Ile pojazdów elektrycznych zarejestrowano do tej pory w Polsce? [ANKIETA]
Z miesiąca na miesiąc rośnie liczba pojazdów elektrycznych na polskich drogach. Polski Związek Przemysłu Motoryzacyjnego podał aktualne dane, wskazując jednocześnie, że zmiany będą następować coraz szybciej. Szacuje się, że w 2025 roku już co siódmy sprzedawany samochód będzie miał napęd elektryczny.
Ankieta
Coraz więcej osób decyduje się na zakup samochodów elektrycznych, zarówno osobowych, jak i użytkowych. Pod koniec sierpnia 2022 roku było to 54 331 pojazdów. "Przez pierwsze osiem miesięcy 2022 r. ich liczba zwiększyła się o 16 139 sztuk, tj. o 42% więcej niż w analogicznym okresie 2021 r." - przekazują dane Polski Związek Przemysłu Motoryzacyjnego i Polskie Stowarzyszenie Paliw Alternatywnych.

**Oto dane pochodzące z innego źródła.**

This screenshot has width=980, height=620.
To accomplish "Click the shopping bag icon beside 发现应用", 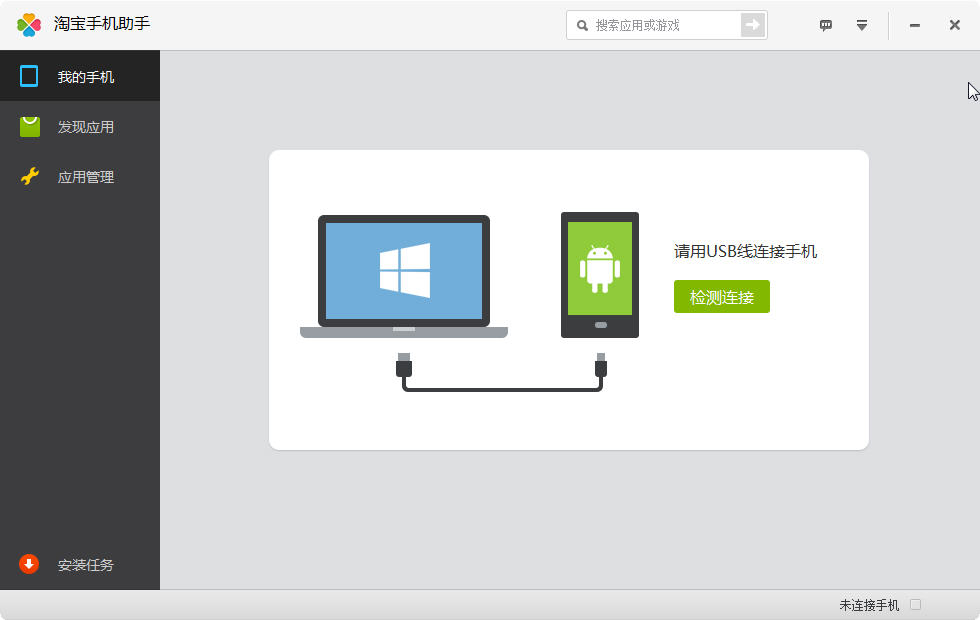I will 31,126.
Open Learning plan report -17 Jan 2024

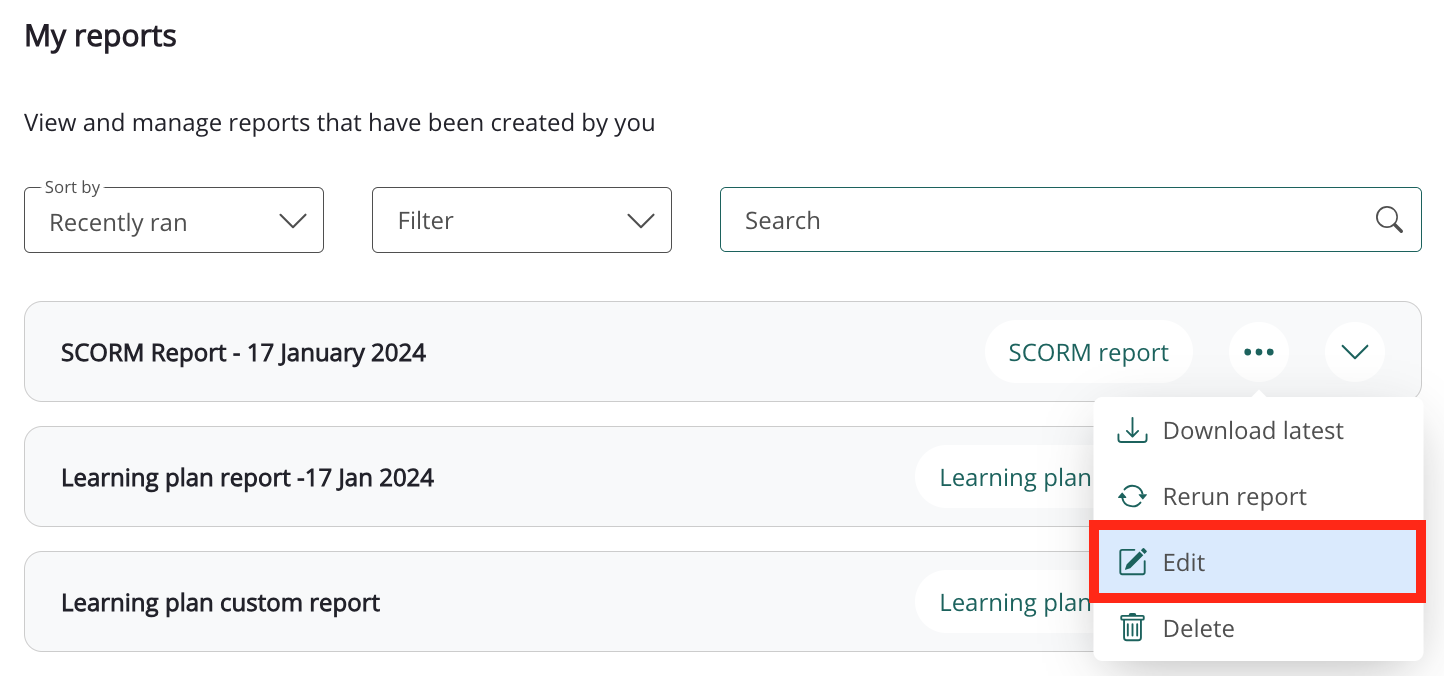tap(247, 478)
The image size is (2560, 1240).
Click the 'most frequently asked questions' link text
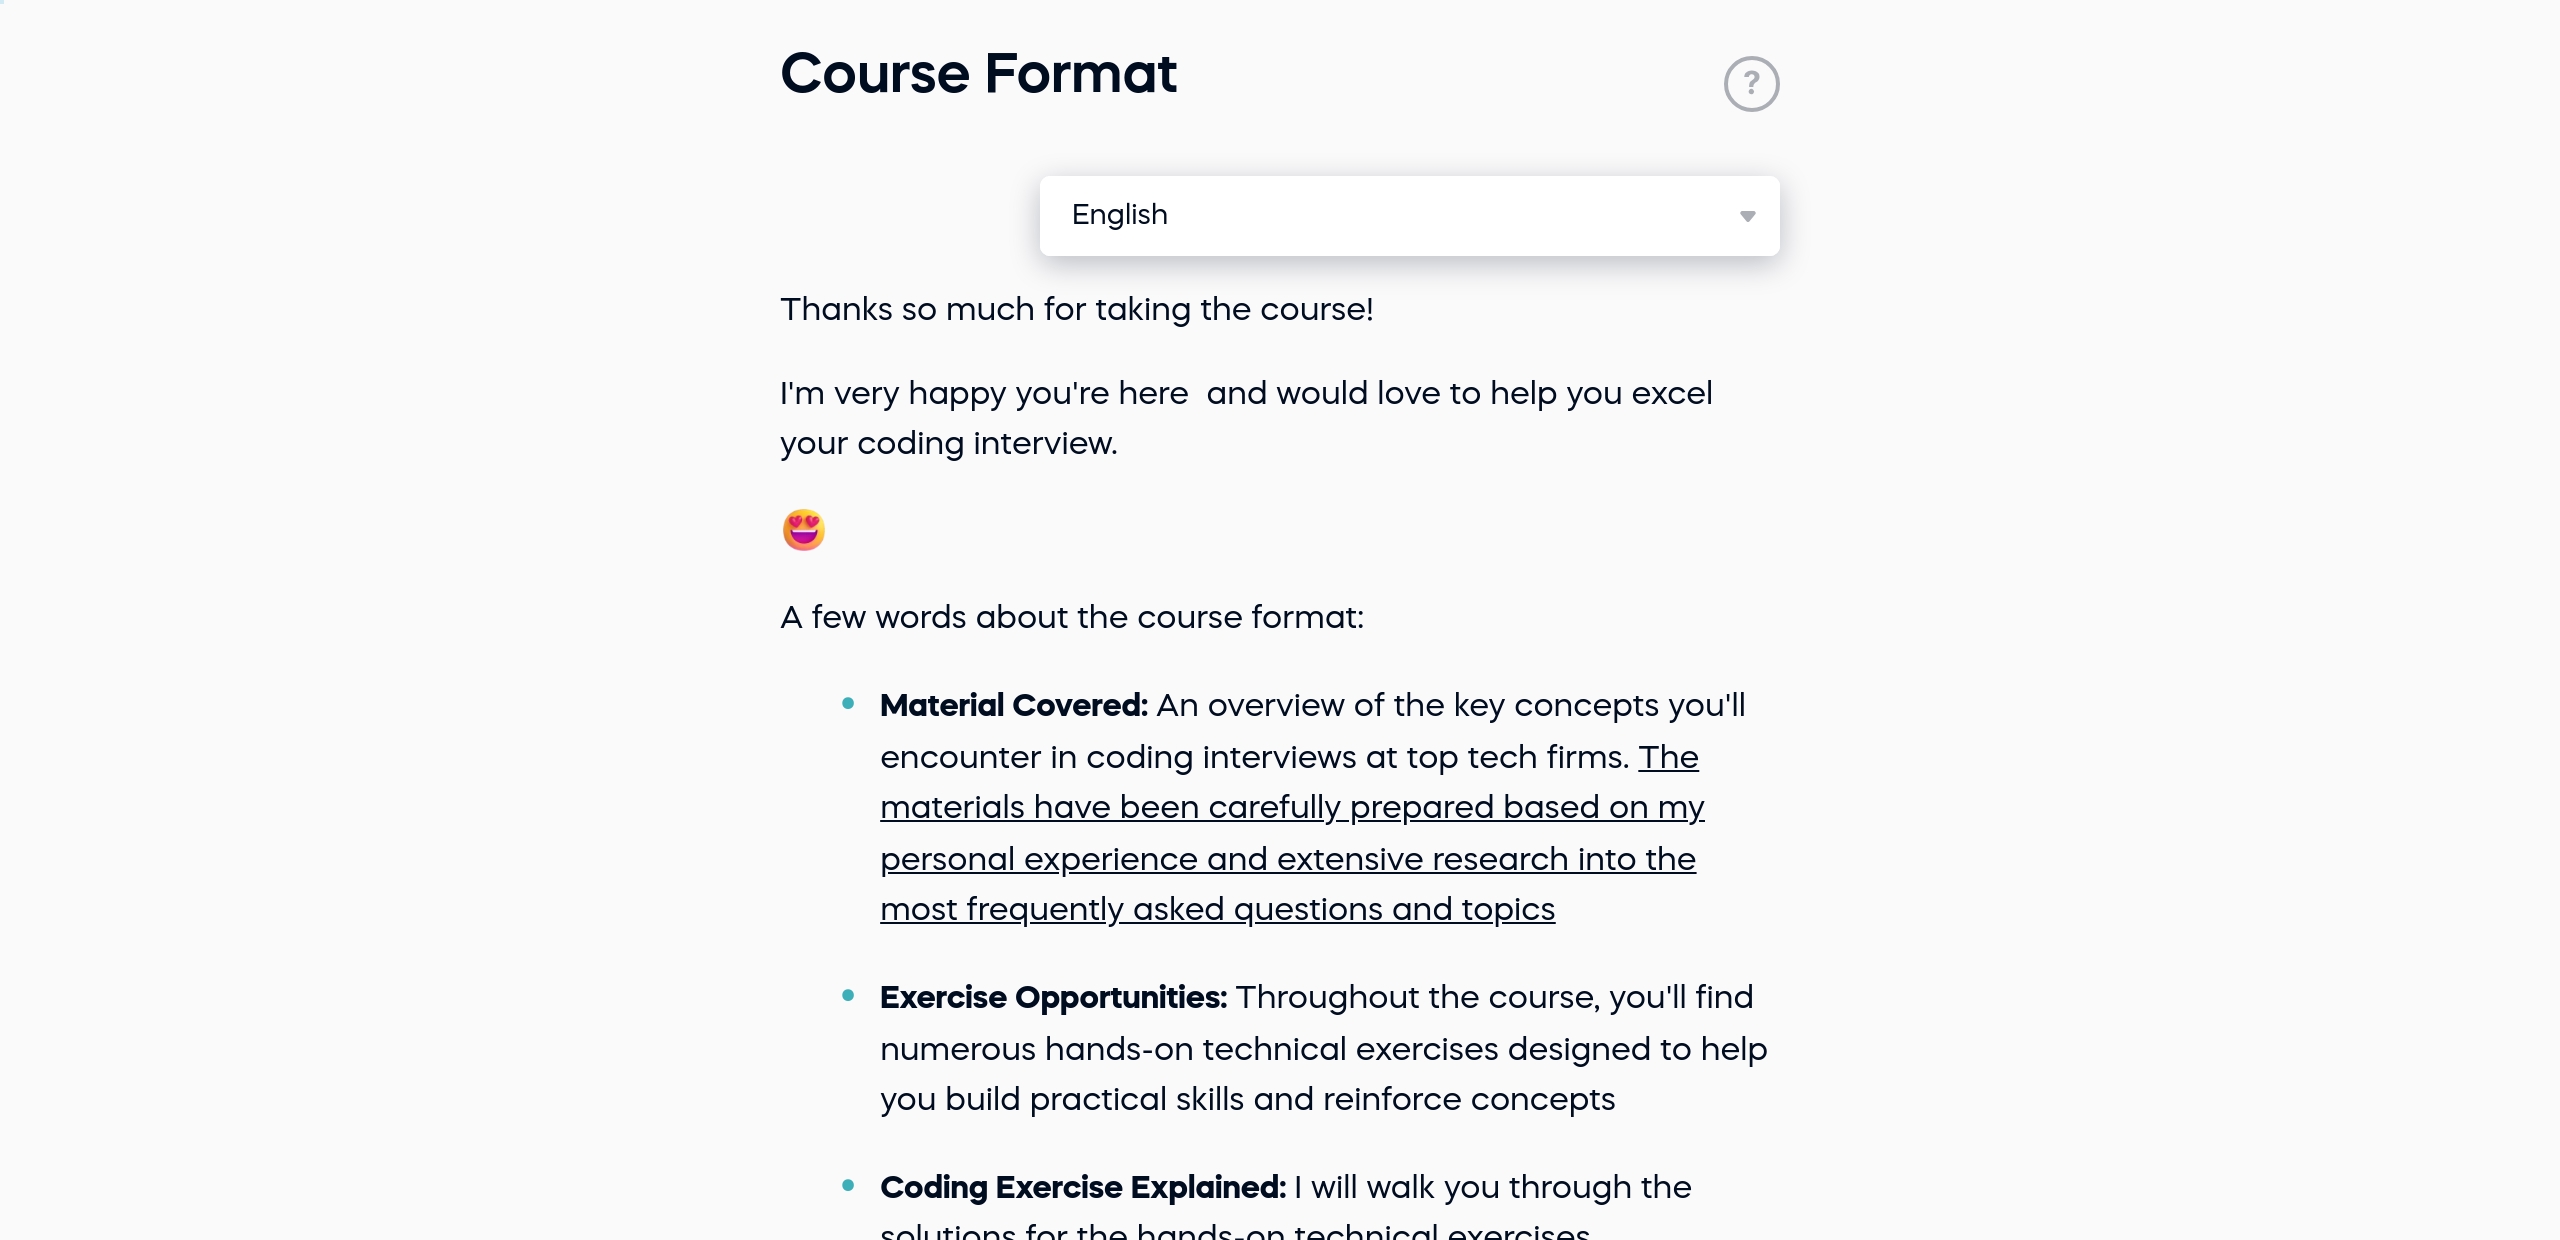point(1217,909)
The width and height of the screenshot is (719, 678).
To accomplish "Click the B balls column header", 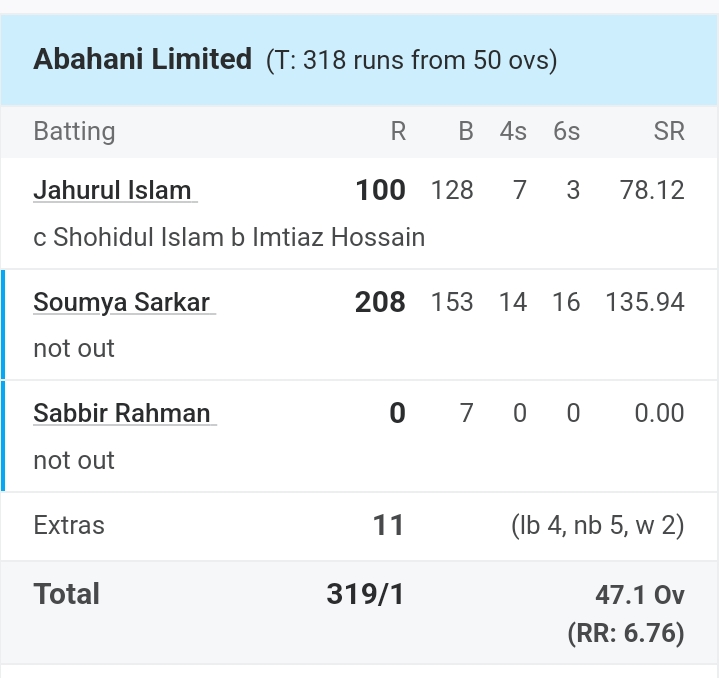I will pyautogui.click(x=466, y=132).

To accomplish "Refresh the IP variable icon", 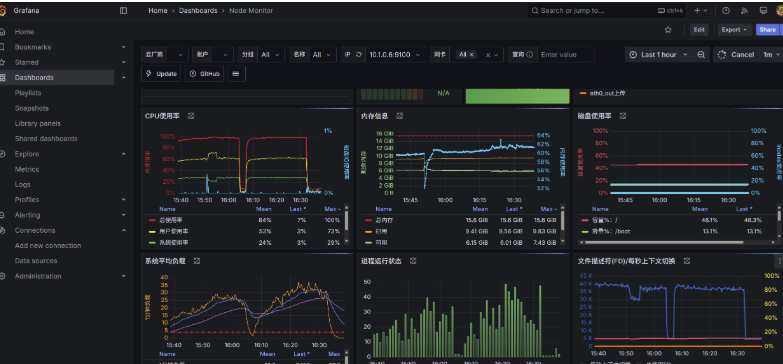I will pos(359,54).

PSPA szacuje, że w 2025 roku roczna sprzedaż samochodów zeroemisyjnych w Polsce przekroczy 100 tys. sztuk. Tymczasem, jak wynika z drugiego wydania raportu "Polish EV Outlook 2022", "w latach 2014-2022 udział samochodów z napędem elektrycznym w sprzedaży nowych pojazdów w Polsce wzrósł z 0,05% do 4,78%". Średnia w Unii jest niemal cztery razy wyższa.
W pierwszej połowie tego roku, udział samochodów całkowicie elektrycznych spośród wszystkich nowych rejestrowanych pojazdów osobowych wyniósł 2,3%. Prognozy przygotowane przez specjalistów z PSPA przewidują, że już w 2025 roku wskaźnik ten wzrośnie do 14,5%.
Liczba stacji ładowania w całym kraju pod koniec sierpnia wynosiła ponad 2400.
10,6% wszystkich zarejestrowanych w Polsce samochodów elektrycznych, należy do osób z miast w wielkości od 50 do 150 tysięcy mieszkańców.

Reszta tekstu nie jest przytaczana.